Sa conférence ne parlait pas de Mère Teresa. A la suite de Wittgenstein, il analysait comment la distinction entre le sens des mots « good » (=bon) et « well » (=bien) s’était progressivement gommée. Puis il exposait les deux grandes manières de voir l’avènement de la justice sociale (« the good society »): soit par des institutions idéales sur la base d’un contrat social (dans la tradition de Hobbes, Locke, Rousseau, Condorcet et John Rawls) soit grâce au comportement des personnes (Quesnay, l’Adam Smith de la théorie des sentiments moraux, Marx et Stuart Mill). Il se classait lui-même dans la deuxième catégorie. Au moment des questions, une des fiches sélectionnées par le modérateur demandait quelle était la solution pour qu’une crise comme l’actuelle ne se reproduise plus. Les penseurs du premier groupe considèrent qu’il suffit que les institutions soient suffisamment bonnes (« well ») pour éviter un tsunami financier.
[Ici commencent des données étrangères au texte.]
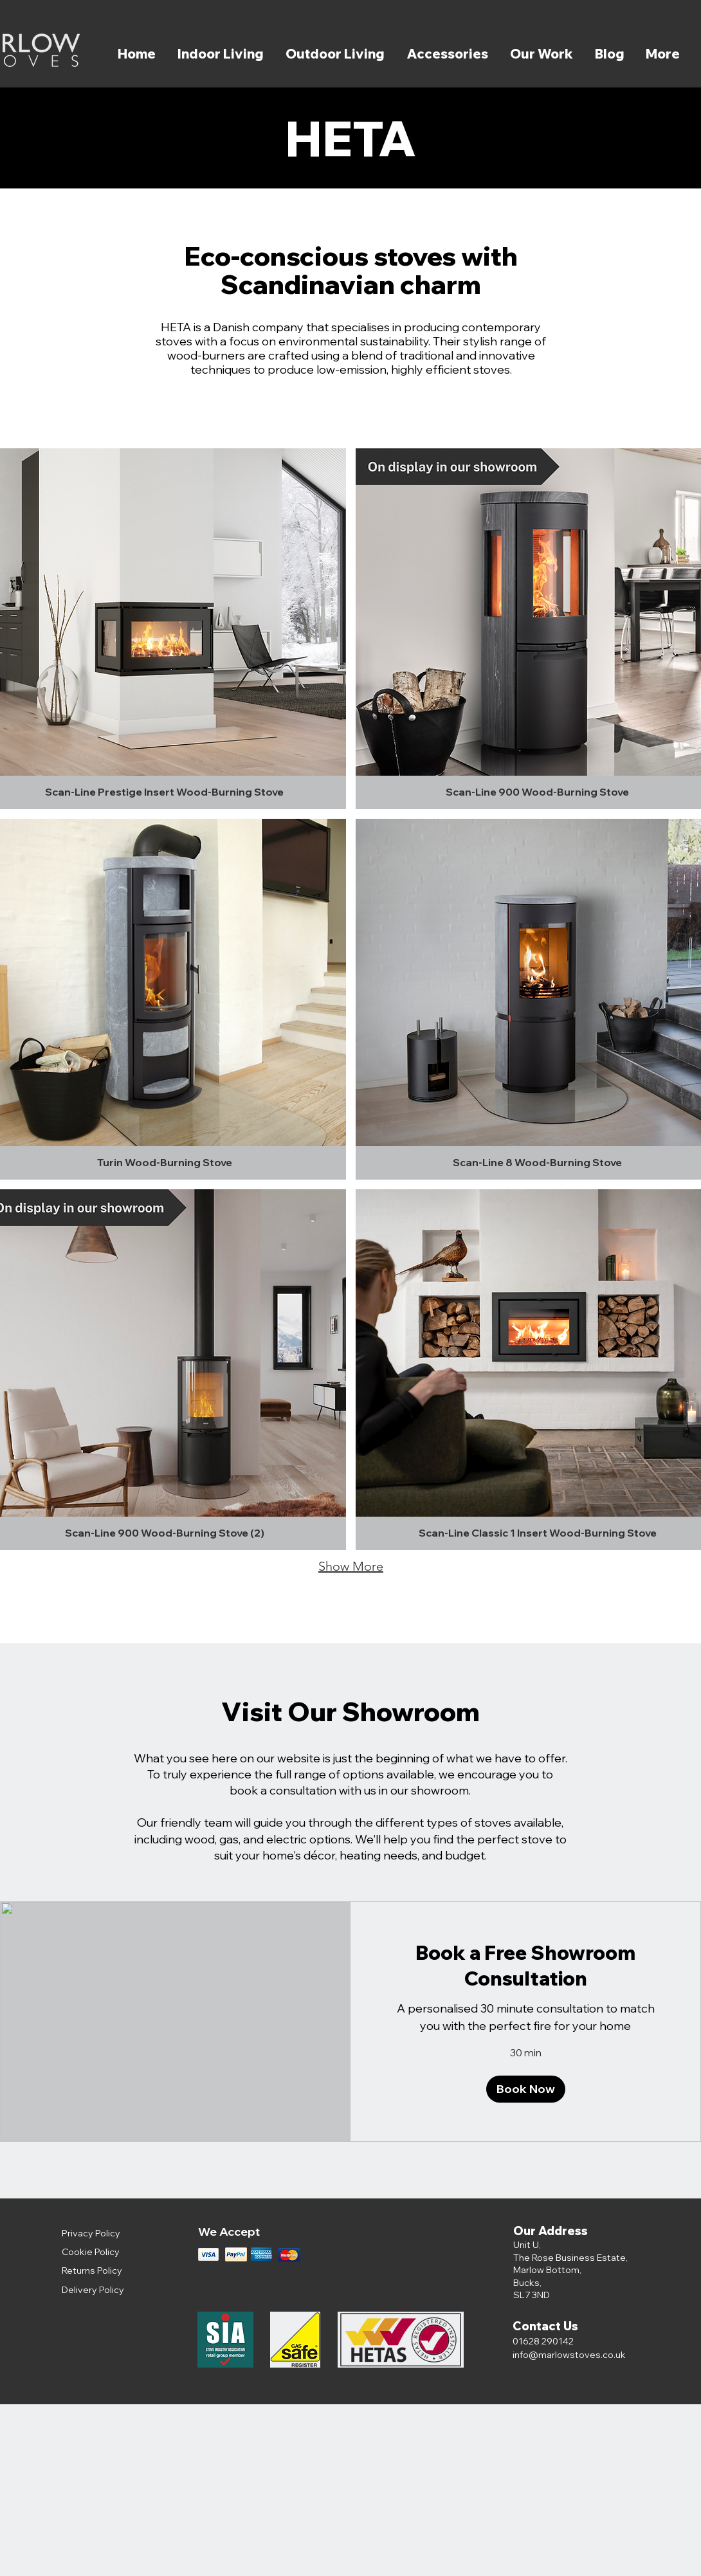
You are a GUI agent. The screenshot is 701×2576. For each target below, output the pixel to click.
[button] (525, 2089)
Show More (350, 1566)
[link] (525, 1966)
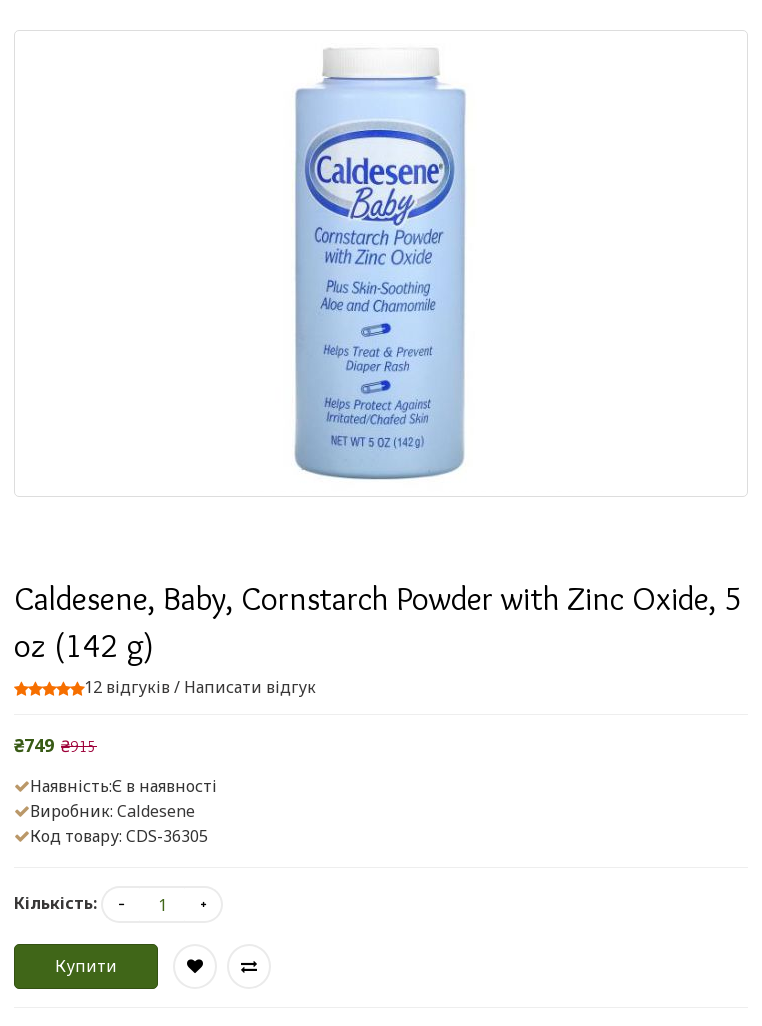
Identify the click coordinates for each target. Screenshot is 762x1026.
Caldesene (156, 811)
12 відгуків (127, 687)
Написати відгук (250, 687)
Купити (86, 966)
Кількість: (55, 903)
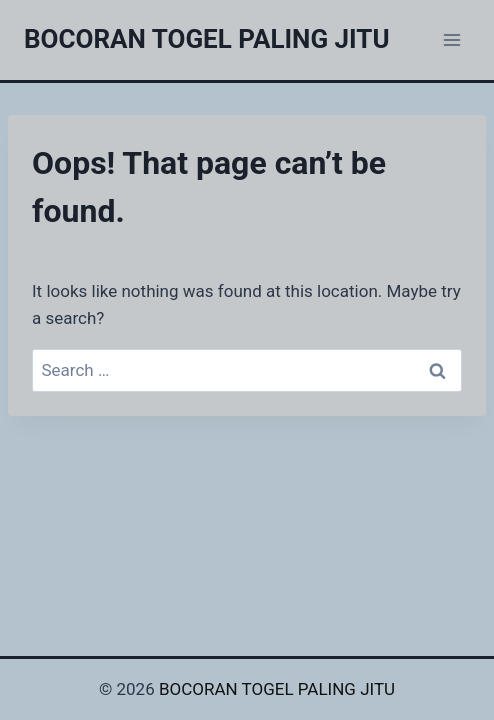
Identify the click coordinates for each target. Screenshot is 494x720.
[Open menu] (451, 39)
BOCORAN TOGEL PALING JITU (277, 689)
Mais comme il l’expliquait à Kenneth Arrow 1)au moment du déjeuner à Stanford, - j’essaie d’absorber son élixir de sagesse et qu’ecce homo a déjeuné avec « le théorème d’impossibilité » - pour « faire le bon », la seule réponse adaptative au comportement des individus est la régulation.
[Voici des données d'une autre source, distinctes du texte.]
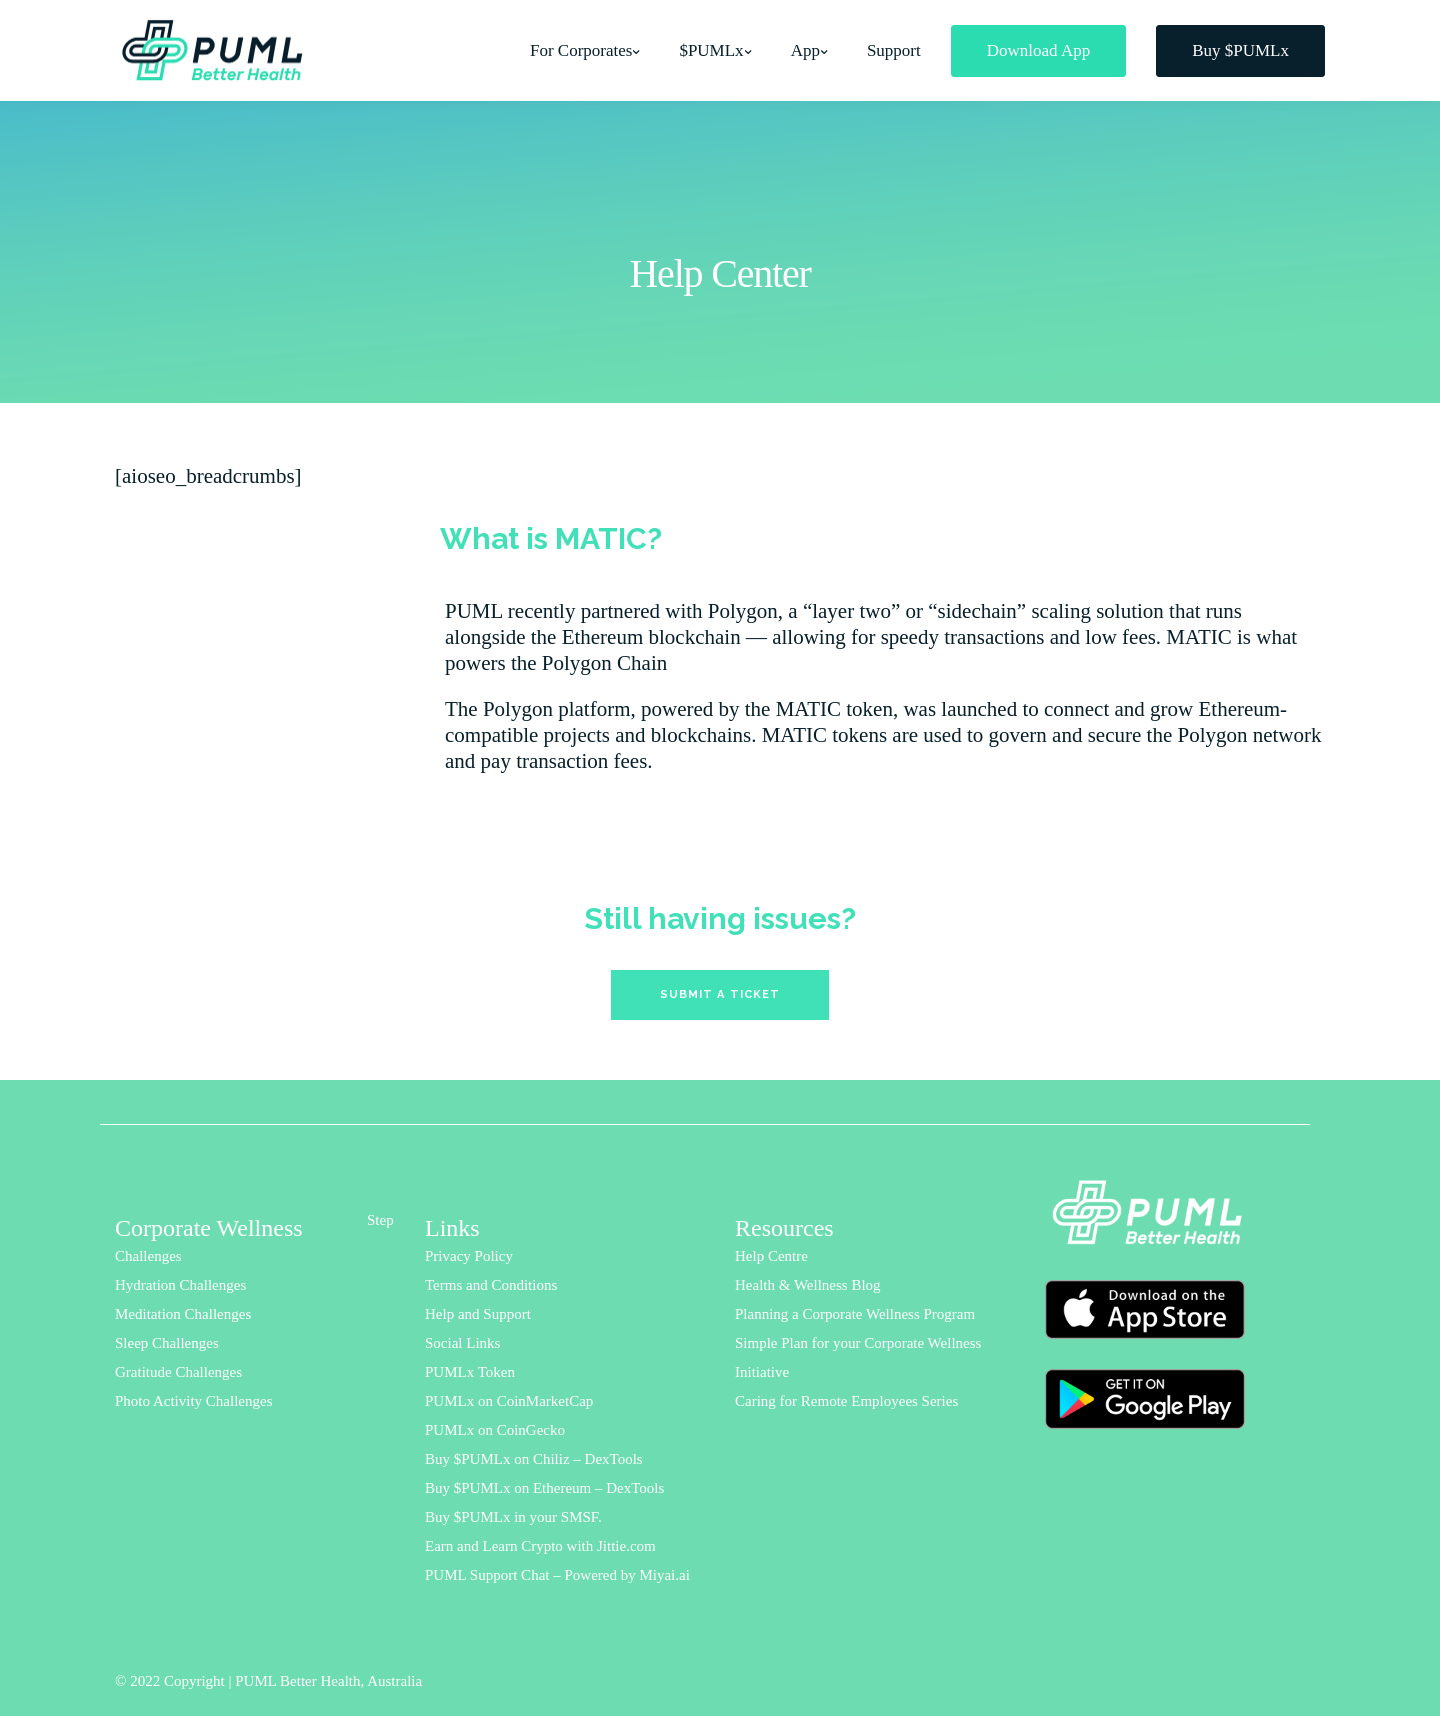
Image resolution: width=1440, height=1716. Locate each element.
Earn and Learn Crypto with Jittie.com (540, 1546)
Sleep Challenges (167, 1343)
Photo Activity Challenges (194, 1401)
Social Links (462, 1343)
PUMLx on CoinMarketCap (509, 1401)
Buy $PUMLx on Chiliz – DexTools (534, 1459)
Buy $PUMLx (1240, 50)
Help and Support (478, 1314)
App (805, 50)
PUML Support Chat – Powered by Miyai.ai (557, 1575)
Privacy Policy (469, 1256)
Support (894, 50)
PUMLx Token (470, 1372)
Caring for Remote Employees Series (846, 1401)
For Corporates (581, 50)
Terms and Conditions (491, 1285)
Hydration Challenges (180, 1285)
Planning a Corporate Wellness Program (855, 1314)
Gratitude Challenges (178, 1372)
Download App (1038, 50)
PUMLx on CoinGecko (495, 1430)
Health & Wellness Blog (808, 1285)
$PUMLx (711, 50)
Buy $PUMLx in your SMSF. (513, 1517)
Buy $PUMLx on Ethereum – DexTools (544, 1488)
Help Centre (771, 1256)
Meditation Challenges (183, 1314)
La crise des finances publiques européennes continue. L’euro qui cotait 1,51$ en décembre oscille à 1,36$ hier ; soit quand même 10 centimes de plus qu’il y a un an, mais en baisse de 20% sur deux mois (cf : graphique). Les Grecs sont sommés de se présenter le 16 mars avec un plan d’austérité acceptable par le Conseil Européen. En attendant la rue s’est réveillée et le ministre des Finances hellénique ne dort plus, qui doit emprunter 54 milliards € cette année. Il a déjà levé 13 milliards € ; et 22 milliards € de bons du Trésor arrivent à maturité en mars et avril. Il doit donc parvenir à payer ou à refinancer ce montant avant l’échéance. Le défi commençait d’ailleurs cette semaine avec une vente aux enchères à hauteur de 5 milliards €, qui tombait le jour de la grève générale de la fonction publique. Le grand argentier a donc préféré renvoyer le test à la semaine prochaine.
Source : New York Times
On peut bien sûr s’interroger si les institutions européennes étaient idéales et même si elles avaient caressé l’objectif de justice sociale. A en juger par le Non à la Constitution européenne, on connait la vox pupuli. Les opérations comptablesii destinées à embellir les finances publiques des différents pays de la future Eurozone égalent la foi passable des banques privées américaines qui naguère préparaient les petites verrines de subprimes et les distribuaient comme des hosties. Le moins seyant de ces montages, imaginé par Goldman Sachs avec la Banque Nationale de Grèceiii consistait à créer l’illusion d’un flux d’argent par l’émission d’obligations qui ensuite servaient d’instrument de couverture (collateral) à une demande de prêt auprès de la BCE. Au passage, le déficit national grec semblait avoir baissé et Goldman Sachs empochait 300 millionsiv. La seule différence avec les manipulations d’Enronv est la taille rapportée au chiffre d’affaire, ici au PIB, pas la nature de la manœuvre.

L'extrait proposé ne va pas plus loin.